View larger version (87K): [in a new window]   Fig. 4. Loss of precursors of noradrenergic visceral sensory interneurons is associated with the expansion of neighboring interneurons in r5 and r4. Transverse sections through r5 and r4 of E11.5 control (A,C), Hoxa3-/-b3-/- (B) and Hoxb1-/- (D) embryos. The co-expression (yellow) of Phox2b (green) and Lmx1b (red) among noradrenergic precursors is eliminated in the dorsal hindbrain of Hoxa3-/-b3-/- and Hoxb1-/- embryos. The intermediate column of Phox2b and the more ventral population of Lmx1b-expressing cells appear unaffected in the Hox mutant embryos. The domain of Lim1/2 (blue, bracket) expression has expanded in both Hox mutant embryos compared with controls. Comparison of transverse sections at comparable DV axial levels through r3 of an E11.5 control embryo (E-G) with r5 and r4 Hoxa3-/-b3-/- and Hoxb1-/- mutant embryos (B,D) show similar expression patterns of Phox2b, Lmx1b and Lim1/2.

View larger version (54K): [in a new window]   Fig. 5. Regulation of proprioceptive and somatic sensory interneurons is independent of Hoxb1, Hoxa3 and Hoxb3 functions in r4 and r5. Expression of LH2A/B (green, arrow) and Lim1/2 (red) in r4 and r5 of controls (A,C) compared with Hoxb1-/- (B) and Hoxa3-/-b3-/- (D) embryos. Lim1/2 expression is expanded in both Hox mutant embryos compared with their controls. Expression of Lbx1 (green) and Lim1/2 (red) in E11 control (E) and Hoxb1-/- (F) embryos and E11.5 control (G) and Hoxa3-/-b3-/- (H) embryos is intact. The co-expression of Lim1/2 and Lbx1 suggests that the Lbx1 population is also expanded in Hox mutant embryos compared with controls (bracket).
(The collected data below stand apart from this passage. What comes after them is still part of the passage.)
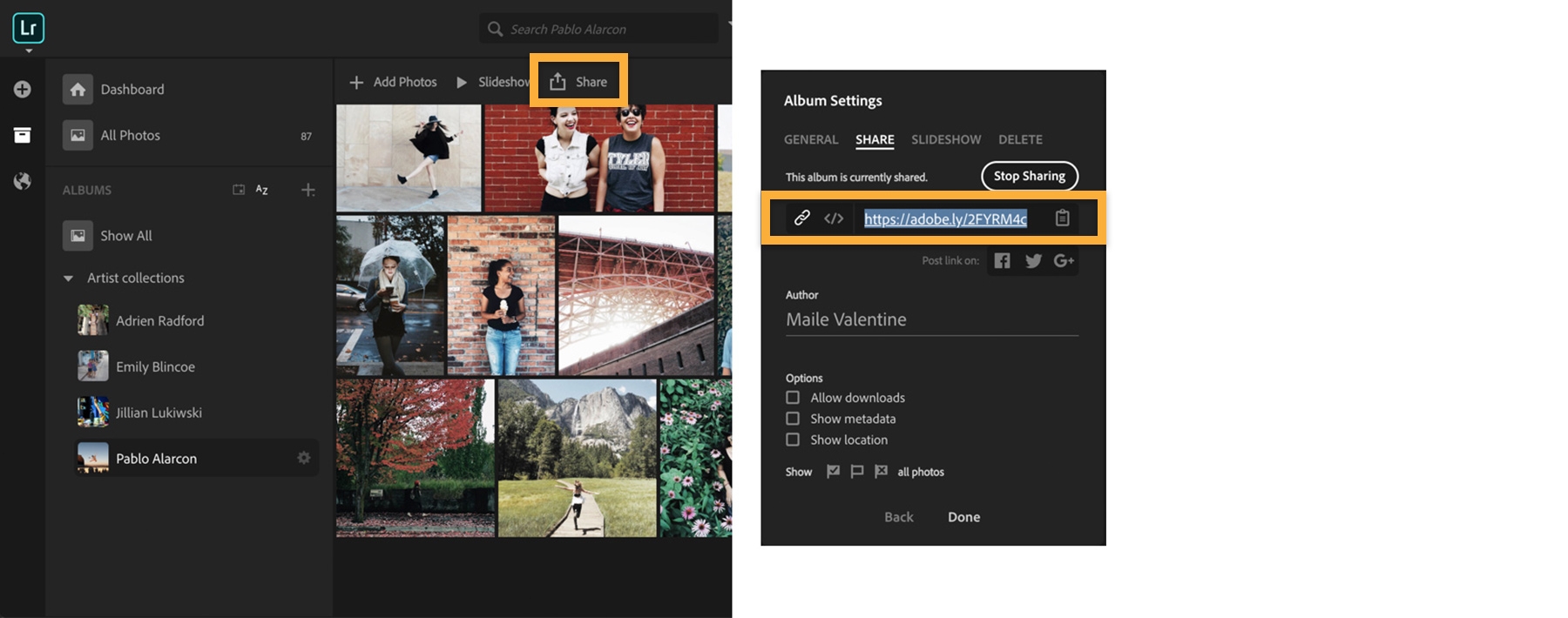
Task: Open the Pablo Alarcon album settings gear
Action: point(304,458)
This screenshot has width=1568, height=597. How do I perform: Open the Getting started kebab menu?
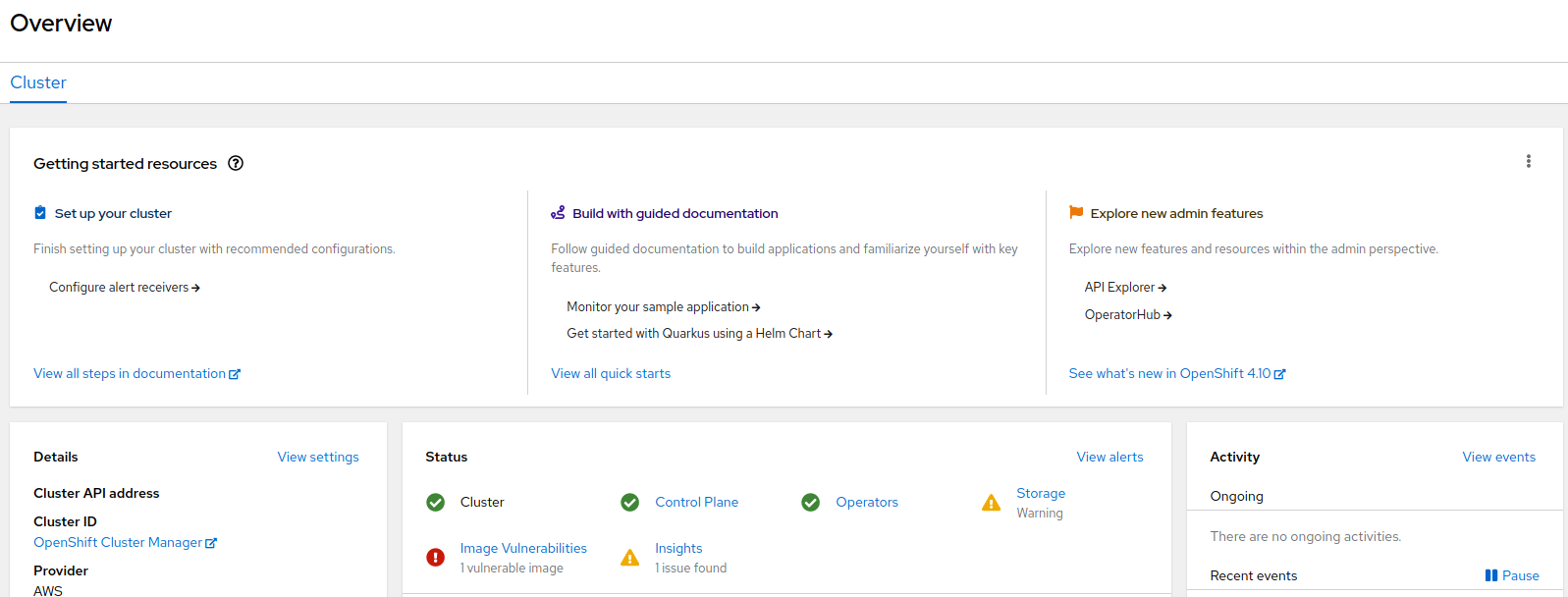click(x=1528, y=162)
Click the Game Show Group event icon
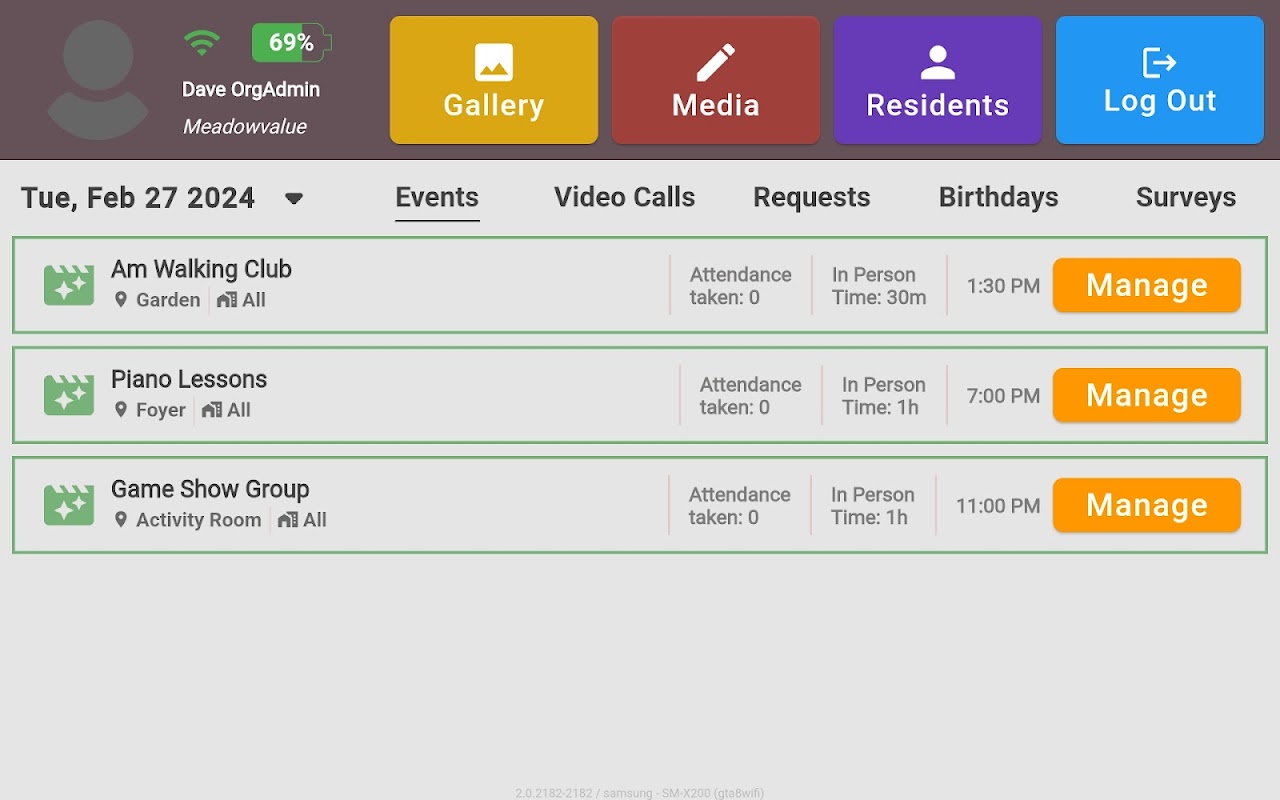Viewport: 1280px width, 800px height. tap(69, 505)
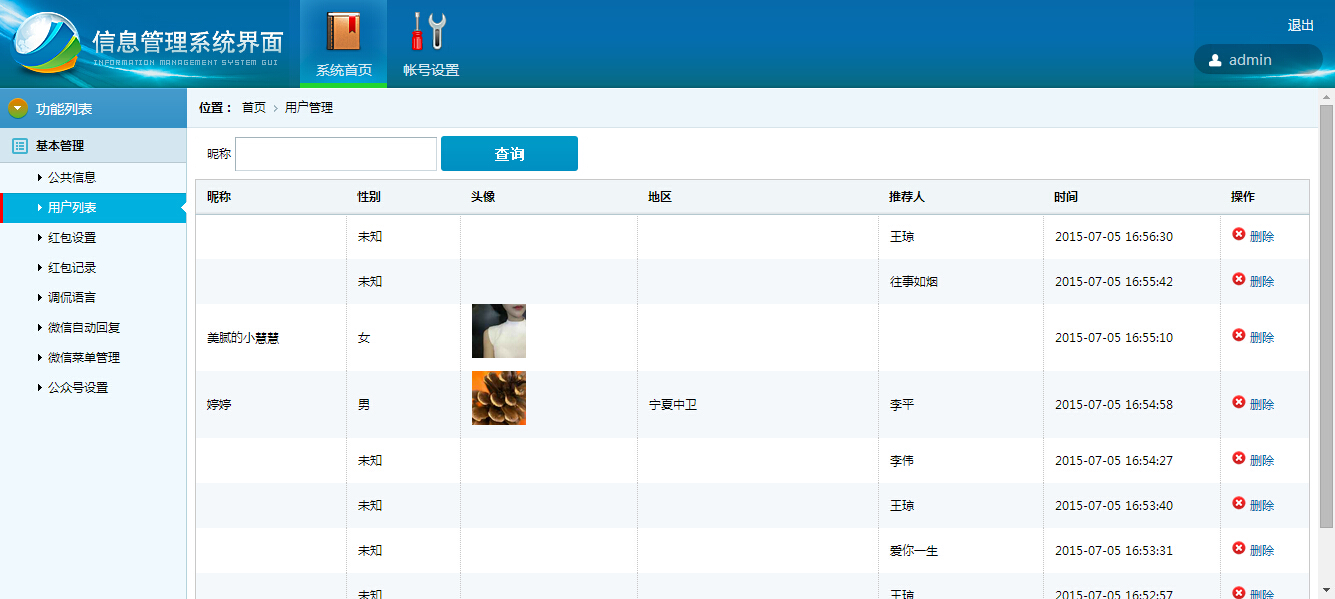Click the admin user icon

[x=1215, y=60]
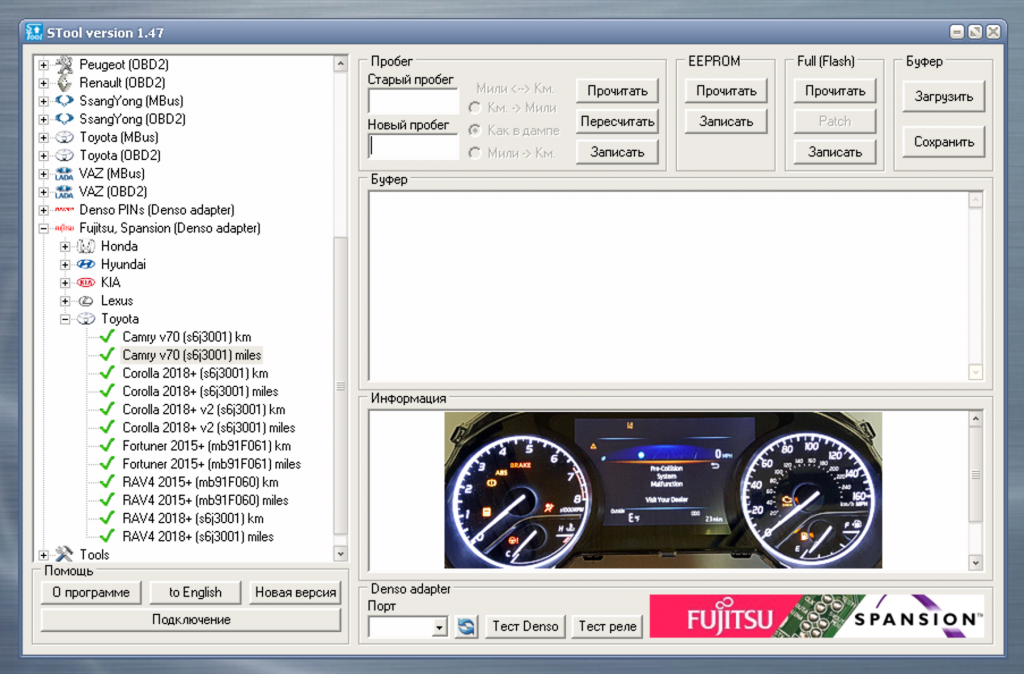This screenshot has height=674, width=1024.
Task: Collapse the Toyota tree node
Action: coord(65,319)
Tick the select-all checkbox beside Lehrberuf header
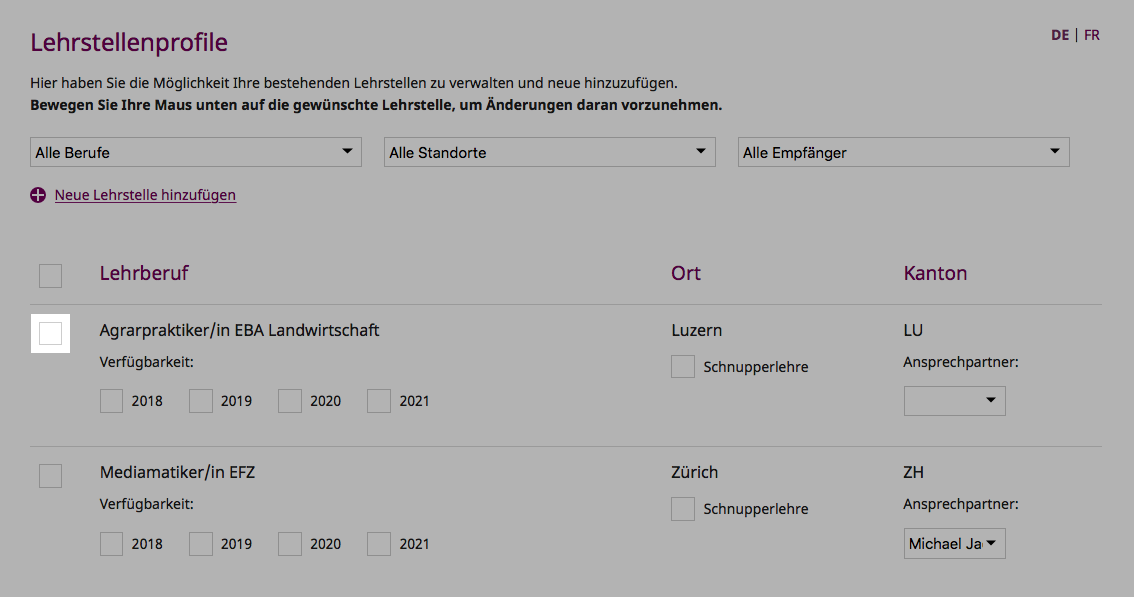Screen dimensions: 1134x597 [51, 276]
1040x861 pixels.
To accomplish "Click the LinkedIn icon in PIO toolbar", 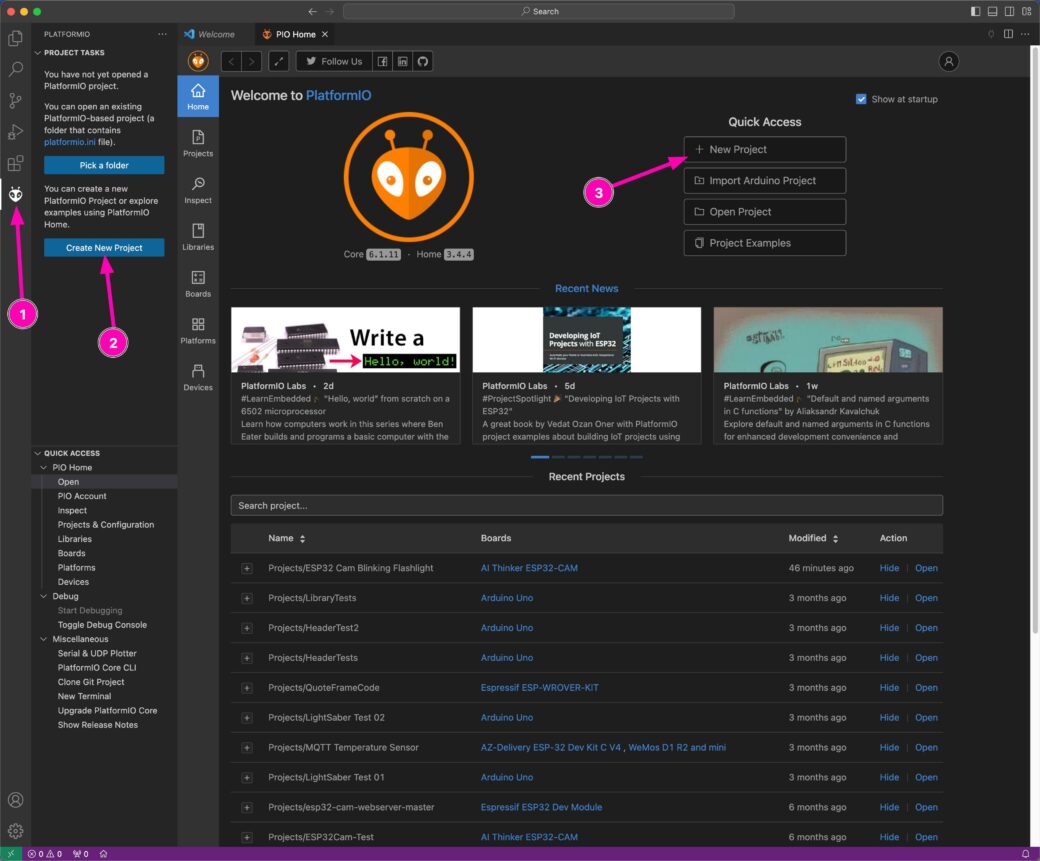I will [402, 61].
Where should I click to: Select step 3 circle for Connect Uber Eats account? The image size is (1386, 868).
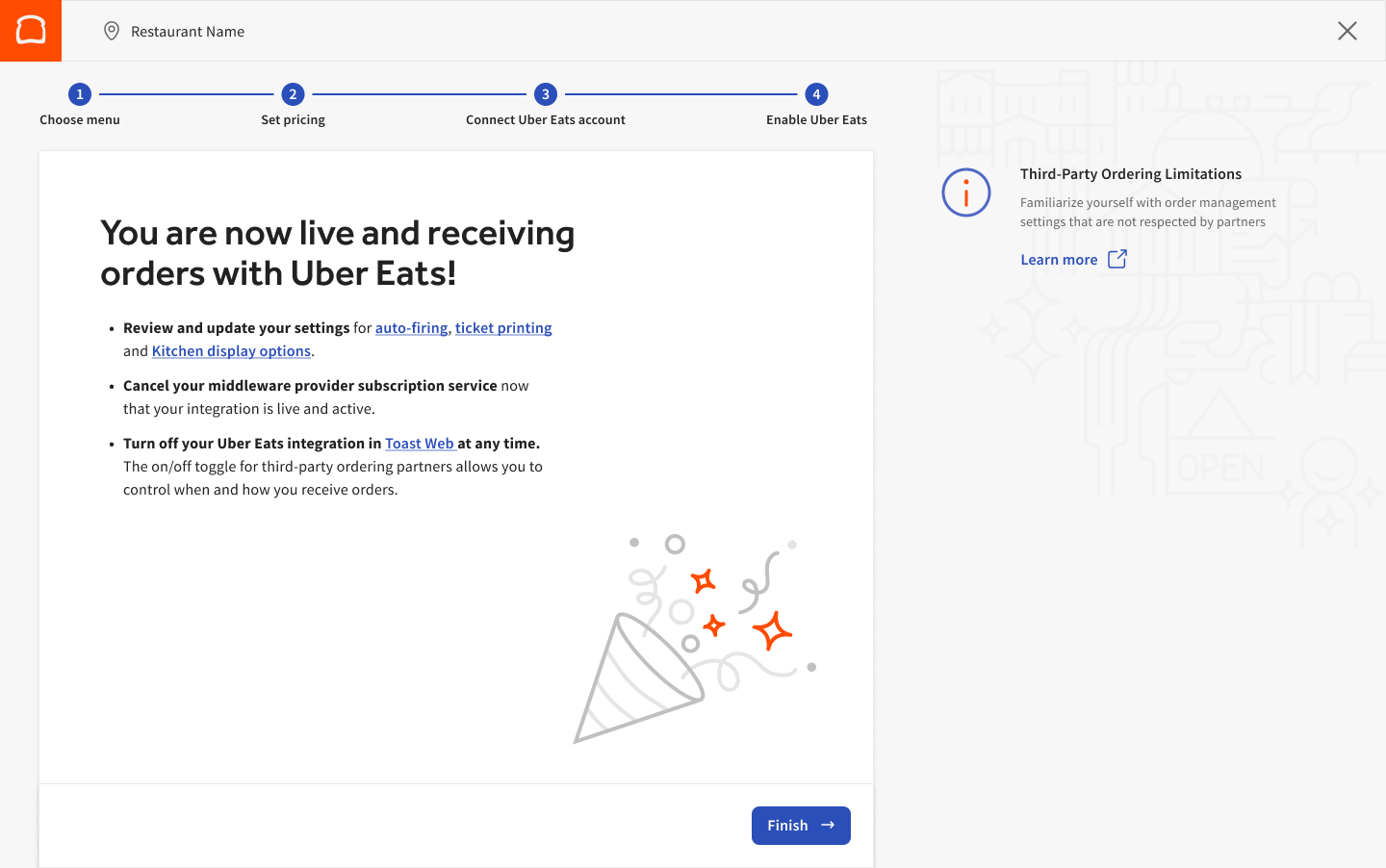(x=545, y=94)
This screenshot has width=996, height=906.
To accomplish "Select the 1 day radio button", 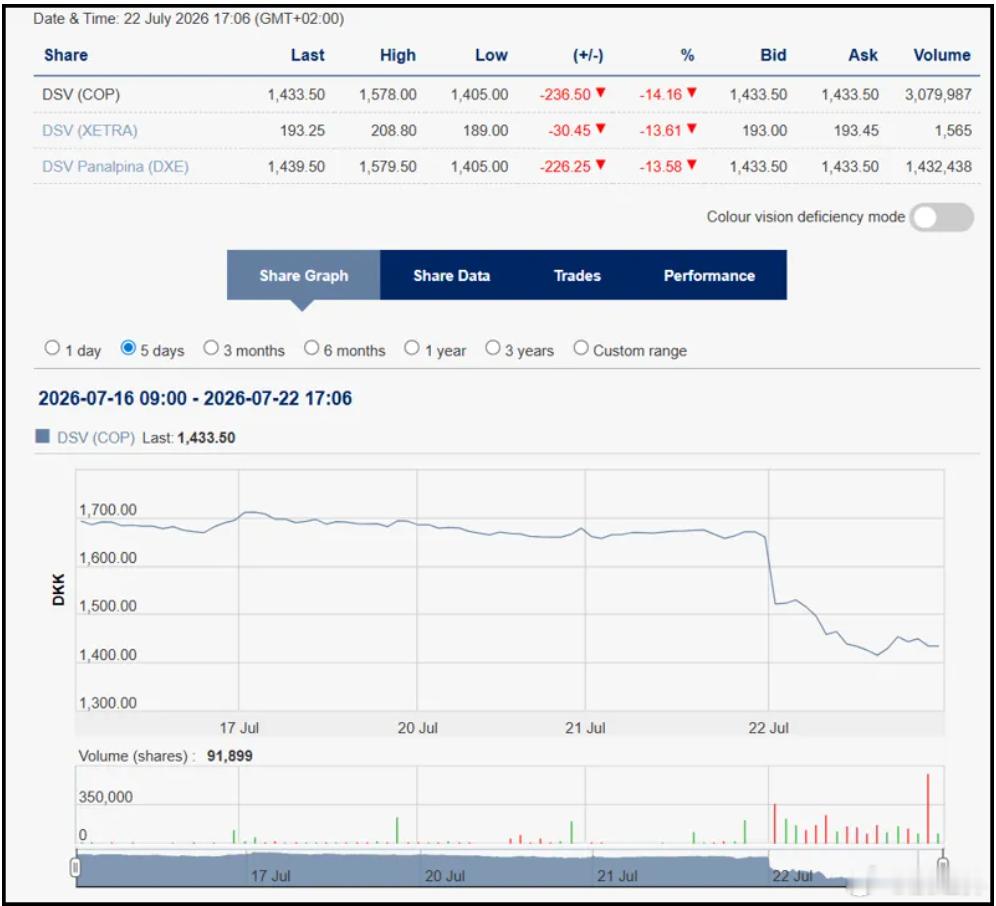I will 52,348.
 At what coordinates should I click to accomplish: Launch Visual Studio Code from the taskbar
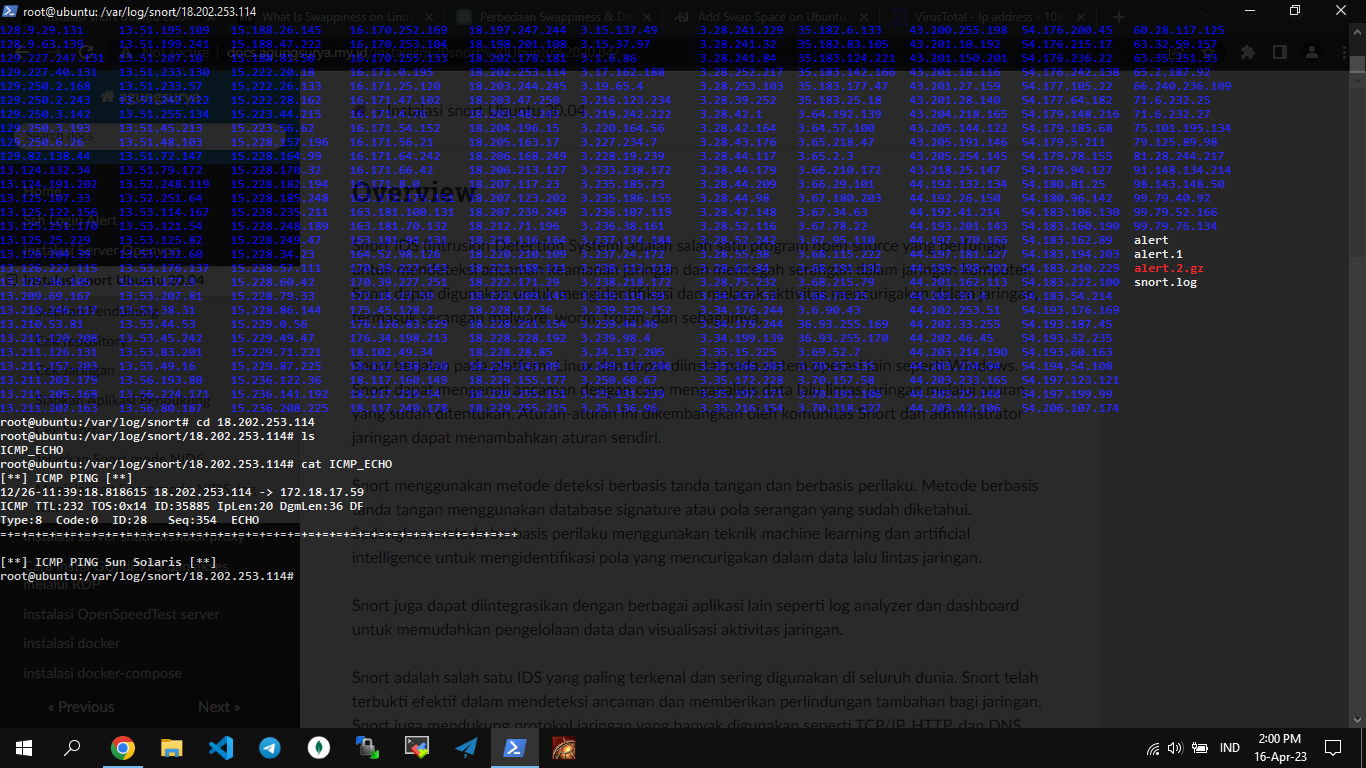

View larger version (77K): [in a new window]   Fig. 6. Differential regulation of precursors for proprioceptive and somatic sensory interneurons in r2. Expression of LH2A/B is intact in r2 of E11.5 control (A) and Hoxa2-/- (B) embryos. Labeling of Lbx1 in r2 of E11.5 control (C) and Hoxa2-/- (D) embryos shows complete loss of Lbx1 expression in the Hoxa2-/- embryo. The trigeminal branchiomotoneurons (box), co-labeled with Phox2b (green) and Isl1/2 (red), are intact in the Hoxa2-/- embryo compared with the littermate control (E,F). Lbx1 expression in r3 of E11.5 control (G) and Hoxa2-/- (H) embryos shows a significant reduction in the Hoxa2-/- embryo.

View larger version (33K): [in a new window]   Fig. 7. Summary. (A) Schematic view of a flat-mount hindbrain showing Hox gene expression on the left (bars) and first-order visceral (noradrenergic), somatic and proprioceptive sensory relay interneurons (circles) on the right. The loss of Hoxb1 (B) and the combination of Hoxa3 and Hoxb3 (C) result in a specific loss of visceral interneurons in r4 and r5, respectively. The loss of visceral sensory interneurons in these Hox mutant embryos is associated with the expansion of the somatic sensory interneuron domain. In Hoxa2 loss-of-function (D), somatic sensory interneurons are completely eliminated in r2 and significantly reduced in r3, presumably through the redundant role of Hoxb2 in this rhombomere (see A). Although Hox genes are expressed throughout the early neuroepithelium, the present finding suggests a specific role for Hox genes in the generation of cellular diversity in the developing hindbrain.